Agriculture Secretary Francisco P. Tiu Laurel Jr. has directed state-owned Food Terminal Inc. (FTI) to buy large volumes of mung beans and chili peppers directly from local farmers to stabilize prices and reduce dependence on imports.
The Department of Agriculture named munggo and sili as priority crops this year. For chili, the aim is to curb sharp price swings that hit consumers, especially during the rainy season. For mung beans, the focus is to raise local production and move toward self-sufficiency.
Tiu Laurel said the Philippines still imports large amounts of mung beans, mostly from Argentina, despite local output of about 45,000 metric tons. He said the goal is to be self-reliant by 2027.
About one-third of local mung bean production comes from Isabela, though the crop can be grown in other regions.
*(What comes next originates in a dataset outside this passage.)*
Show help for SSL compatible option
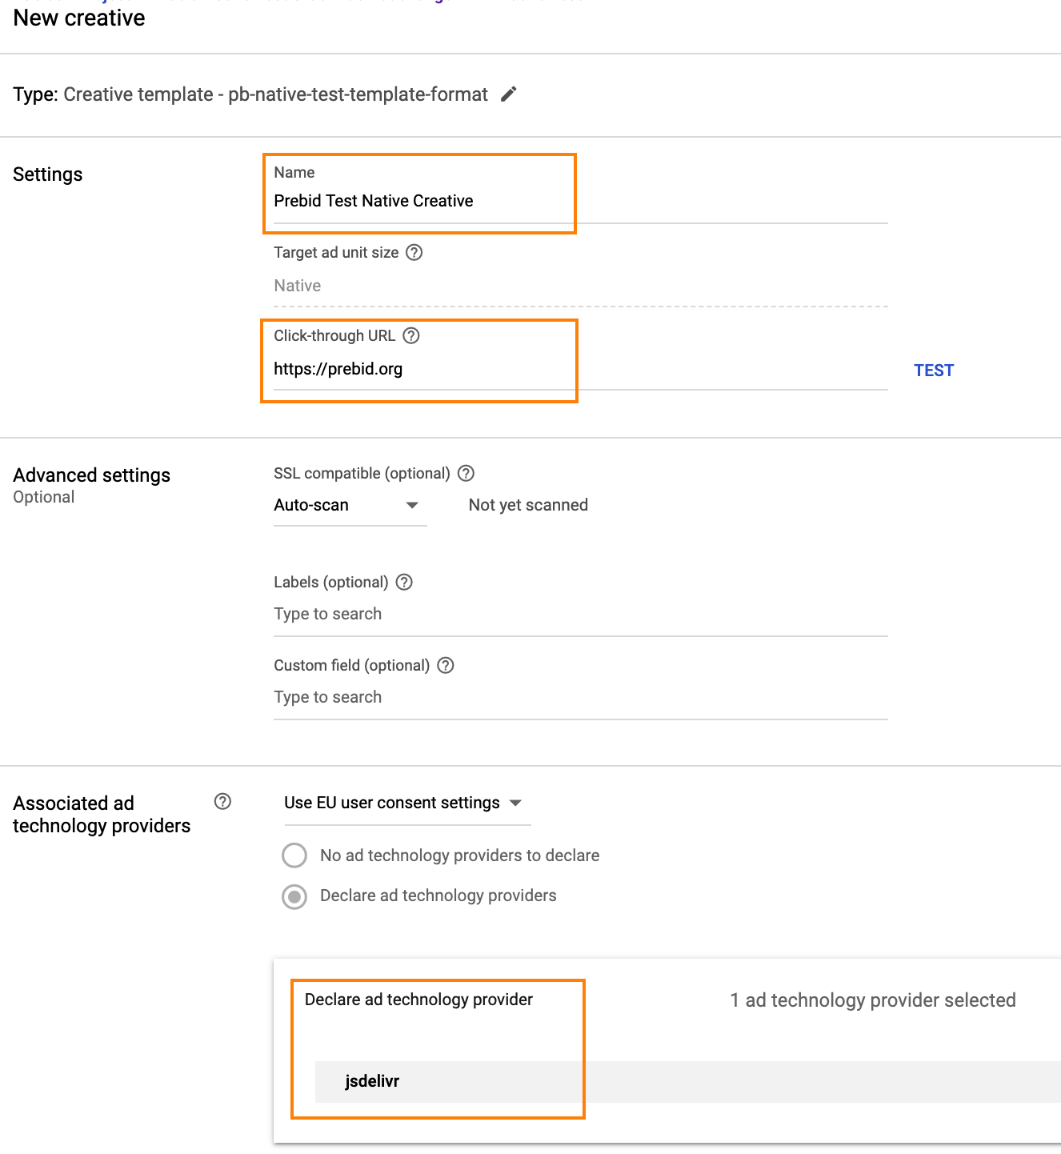 [x=466, y=474]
Munggo is a staple food and a major source of plant protein.
FTI has been told to initially buy up to 80 percent of domestic mung bean output, or about 3,000 metric tons a month, to give farmers a steady buyer and protect them from price volatility.
A similar plan is being rolled out for chili peppers, whose supply often drops during the wet season due to crop damage, causing prices to spike.
The DA is also funding greenhouse facilities to protect high-value crops like chili from extreme weather and support year-round production. In addition, FTI is being encouraged to invest in processing plants to turn fresh chili into flakes or paste, allowing surplus harvests to be stored and released when supply is tight.
Tiu Laurel said the strategy supports farmers, stabilizes prices, and strengthens food security.